TEXT UNDER STUDY:

Iran Appeals Court Upholds 16-Year Prison Sentence Against Rights Activist Narges Mohammadi
Mother of Two Young Children Will Be Eligible for Release Only After 10 Years
An Appeals Court has upheld the 16-year prison sentence issued against prominent human rights defender Narges Mohammadi. She will become eligible for release after serving 10 years in prison, according to a statement by the Defenders of Human Rights Center.
On September 19, 2016 Mohammadi and her lawyers appeared at Branch 36 of Tehran’s Appeals Court to present evidence against the preliminary sentence, “but the Appeals Court had already made its ruling,” said Mohammadi’s husband, Taghi Rahmani, who currently lives in France with the couple’s son and daughter.
Rahmani added that the evidence the prosecution presented against Mohammadi had been compiled according to instructions from the court itself.
Mohammadi, winner of the 2011 Per Anger Prize for her activism in human rights, was arrested in 2009 and sentenced to 11 years in prison in October 2011 on charges of “assembly and collusion against national security,” “membership in the [now banned] Defenders of Human Rights Center,” and “propaganda against the state.”

TASK BRIEF:
Continue the news report on Narges Mohammadi's upheld prison sentence, picking up after its last sentence.

Stored data entries:
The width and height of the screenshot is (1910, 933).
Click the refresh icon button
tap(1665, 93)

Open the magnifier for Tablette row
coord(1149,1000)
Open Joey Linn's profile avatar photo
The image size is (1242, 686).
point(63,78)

TASK RESPONSE:
The Appeals Court reduced her sentence to six years in prison, and in 2013 she was released from Zanjan Prison on 600 million toman (approximately $200,000) bail for medical reasons.
She continued her activism outside prison and in March 2014 met with the European Union’s foreign policy chief Catherine Ashton at the Austrian Embassy in Tehran to discuss Iran’s human rights issues.
After the meeting, pressure on Mohammadi grew, and she was subjected to months of harassment and interrogations by the security establishment. Her arrest on May 5, 2015, ostensibly on the older charges, was more accurately related to Mohammadi’s visit with Ashton and her continued peaceful activism.
The International Campaign for Human Rights in Iran has called on the Islamic Republic to immediately release the unlawfully imprisoned human rights advocate and end the years of suffering she has unjustly endured behind bars.